(DATA PROVIDED begins)

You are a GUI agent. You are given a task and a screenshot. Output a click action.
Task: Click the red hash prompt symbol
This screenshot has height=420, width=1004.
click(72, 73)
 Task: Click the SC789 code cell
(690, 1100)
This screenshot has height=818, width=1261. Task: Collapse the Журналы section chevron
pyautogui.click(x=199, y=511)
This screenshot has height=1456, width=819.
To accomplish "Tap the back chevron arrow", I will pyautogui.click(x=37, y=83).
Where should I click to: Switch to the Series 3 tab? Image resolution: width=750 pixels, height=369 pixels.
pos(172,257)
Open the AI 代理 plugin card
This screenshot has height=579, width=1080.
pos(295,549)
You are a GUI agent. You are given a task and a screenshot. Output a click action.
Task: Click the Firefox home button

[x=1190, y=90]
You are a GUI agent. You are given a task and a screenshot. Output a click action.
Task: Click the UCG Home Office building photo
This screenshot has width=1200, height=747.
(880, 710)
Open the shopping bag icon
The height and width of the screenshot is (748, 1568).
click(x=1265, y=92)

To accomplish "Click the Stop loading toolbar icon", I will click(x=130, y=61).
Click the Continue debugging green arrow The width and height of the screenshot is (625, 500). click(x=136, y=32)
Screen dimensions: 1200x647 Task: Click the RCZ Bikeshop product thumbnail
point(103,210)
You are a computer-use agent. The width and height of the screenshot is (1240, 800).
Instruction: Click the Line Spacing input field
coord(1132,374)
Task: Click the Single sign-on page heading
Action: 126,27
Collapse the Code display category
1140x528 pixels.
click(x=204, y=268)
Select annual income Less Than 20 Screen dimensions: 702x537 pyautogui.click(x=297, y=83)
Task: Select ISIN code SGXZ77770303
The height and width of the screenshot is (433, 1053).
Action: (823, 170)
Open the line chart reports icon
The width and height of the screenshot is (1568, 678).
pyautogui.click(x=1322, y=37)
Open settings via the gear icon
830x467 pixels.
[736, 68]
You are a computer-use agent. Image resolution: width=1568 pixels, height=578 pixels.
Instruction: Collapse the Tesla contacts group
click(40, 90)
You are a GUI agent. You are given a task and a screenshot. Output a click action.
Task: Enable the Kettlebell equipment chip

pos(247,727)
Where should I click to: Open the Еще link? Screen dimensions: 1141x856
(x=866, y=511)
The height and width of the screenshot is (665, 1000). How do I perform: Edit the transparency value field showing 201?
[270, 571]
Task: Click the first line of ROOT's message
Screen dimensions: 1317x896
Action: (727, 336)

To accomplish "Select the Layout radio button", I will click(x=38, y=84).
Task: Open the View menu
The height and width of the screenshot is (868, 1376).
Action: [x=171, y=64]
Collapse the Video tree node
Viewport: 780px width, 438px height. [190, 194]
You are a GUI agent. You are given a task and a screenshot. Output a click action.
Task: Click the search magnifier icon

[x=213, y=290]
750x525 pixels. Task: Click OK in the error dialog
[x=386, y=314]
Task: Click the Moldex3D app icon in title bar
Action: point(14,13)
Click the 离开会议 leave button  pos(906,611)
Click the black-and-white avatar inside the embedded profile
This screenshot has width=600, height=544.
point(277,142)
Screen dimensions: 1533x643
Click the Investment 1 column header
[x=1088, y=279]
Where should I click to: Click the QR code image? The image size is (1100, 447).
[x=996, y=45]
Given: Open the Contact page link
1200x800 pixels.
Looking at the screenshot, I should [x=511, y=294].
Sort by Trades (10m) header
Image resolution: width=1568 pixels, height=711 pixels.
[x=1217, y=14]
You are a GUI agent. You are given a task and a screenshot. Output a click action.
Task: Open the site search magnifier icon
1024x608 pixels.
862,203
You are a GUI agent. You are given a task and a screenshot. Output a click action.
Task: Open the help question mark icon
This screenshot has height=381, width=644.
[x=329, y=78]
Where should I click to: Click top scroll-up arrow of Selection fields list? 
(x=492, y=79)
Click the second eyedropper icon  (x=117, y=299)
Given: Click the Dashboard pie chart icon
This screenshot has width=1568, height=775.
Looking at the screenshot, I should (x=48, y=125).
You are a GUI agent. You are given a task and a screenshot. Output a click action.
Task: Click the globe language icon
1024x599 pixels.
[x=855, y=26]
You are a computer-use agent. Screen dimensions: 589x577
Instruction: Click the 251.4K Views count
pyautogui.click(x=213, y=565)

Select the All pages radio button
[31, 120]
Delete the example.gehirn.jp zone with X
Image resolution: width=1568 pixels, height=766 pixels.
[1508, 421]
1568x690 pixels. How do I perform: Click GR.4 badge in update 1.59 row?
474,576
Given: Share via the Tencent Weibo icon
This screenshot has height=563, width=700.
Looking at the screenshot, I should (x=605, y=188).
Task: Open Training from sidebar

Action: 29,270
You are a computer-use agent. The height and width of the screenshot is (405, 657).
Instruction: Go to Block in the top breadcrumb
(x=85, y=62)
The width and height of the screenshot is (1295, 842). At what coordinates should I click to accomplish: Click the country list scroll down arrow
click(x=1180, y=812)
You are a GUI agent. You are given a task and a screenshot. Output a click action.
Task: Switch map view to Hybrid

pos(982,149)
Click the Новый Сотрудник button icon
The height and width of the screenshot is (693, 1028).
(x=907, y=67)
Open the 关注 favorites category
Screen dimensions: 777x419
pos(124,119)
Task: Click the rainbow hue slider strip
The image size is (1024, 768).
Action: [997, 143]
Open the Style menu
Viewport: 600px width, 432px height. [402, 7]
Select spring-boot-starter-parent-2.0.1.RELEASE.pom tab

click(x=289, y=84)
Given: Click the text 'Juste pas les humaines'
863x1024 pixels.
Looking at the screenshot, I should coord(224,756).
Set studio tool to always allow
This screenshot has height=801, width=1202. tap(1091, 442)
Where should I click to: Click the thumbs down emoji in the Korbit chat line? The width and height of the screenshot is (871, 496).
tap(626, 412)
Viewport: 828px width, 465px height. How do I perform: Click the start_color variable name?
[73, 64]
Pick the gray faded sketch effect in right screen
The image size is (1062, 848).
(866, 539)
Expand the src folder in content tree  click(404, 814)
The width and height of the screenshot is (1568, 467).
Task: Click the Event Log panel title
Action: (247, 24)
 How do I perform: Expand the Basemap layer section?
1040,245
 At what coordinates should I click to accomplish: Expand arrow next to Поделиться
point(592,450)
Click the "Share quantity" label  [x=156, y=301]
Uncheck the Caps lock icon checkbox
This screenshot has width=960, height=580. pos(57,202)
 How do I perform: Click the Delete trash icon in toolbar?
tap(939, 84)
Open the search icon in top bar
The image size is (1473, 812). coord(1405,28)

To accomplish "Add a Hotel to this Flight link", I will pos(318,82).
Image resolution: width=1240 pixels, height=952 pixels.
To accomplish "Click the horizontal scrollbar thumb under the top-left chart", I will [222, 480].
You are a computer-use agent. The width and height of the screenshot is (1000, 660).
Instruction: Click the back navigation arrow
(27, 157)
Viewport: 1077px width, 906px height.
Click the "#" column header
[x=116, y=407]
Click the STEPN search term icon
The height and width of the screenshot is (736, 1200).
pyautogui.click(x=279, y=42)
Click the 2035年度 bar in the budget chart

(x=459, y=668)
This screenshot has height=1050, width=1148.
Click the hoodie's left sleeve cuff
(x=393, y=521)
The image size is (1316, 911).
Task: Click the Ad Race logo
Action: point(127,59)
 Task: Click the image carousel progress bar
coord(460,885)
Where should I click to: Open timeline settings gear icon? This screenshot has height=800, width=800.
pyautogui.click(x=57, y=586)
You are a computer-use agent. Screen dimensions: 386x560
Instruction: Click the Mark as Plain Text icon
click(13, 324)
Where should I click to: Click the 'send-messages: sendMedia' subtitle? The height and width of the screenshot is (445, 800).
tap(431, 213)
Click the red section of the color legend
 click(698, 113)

(DATA PROVIDED ends)

**EXERCISE DESCRIPTION**
All that belongs in your answer is the stretch of entries above from the line with "Open the search icon in top bar" through the line with "This screenshot has height=1050, width=1148.", printed exactly.

**ANSWER FOR THE TASK**
Open the search icon in top bar
The image size is (1473, 812). coord(1405,28)

To accomplish "Add a Hotel to this Flight link", I will pos(318,82).
Image resolution: width=1240 pixels, height=952 pixels.
To accomplish "Click the horizontal scrollbar thumb under the top-left chart", I will [222, 480].
You are a computer-use agent. The width and height of the screenshot is (1000, 660).
Instruction: Click the back navigation arrow
(27, 157)
Viewport: 1077px width, 906px height.
Click the "#" column header
[x=116, y=407]
Click the STEPN search term icon
The height and width of the screenshot is (736, 1200).
pyautogui.click(x=279, y=42)
Click the 2035年度 bar in the budget chart

(x=459, y=668)
This screenshot has height=1050, width=1148.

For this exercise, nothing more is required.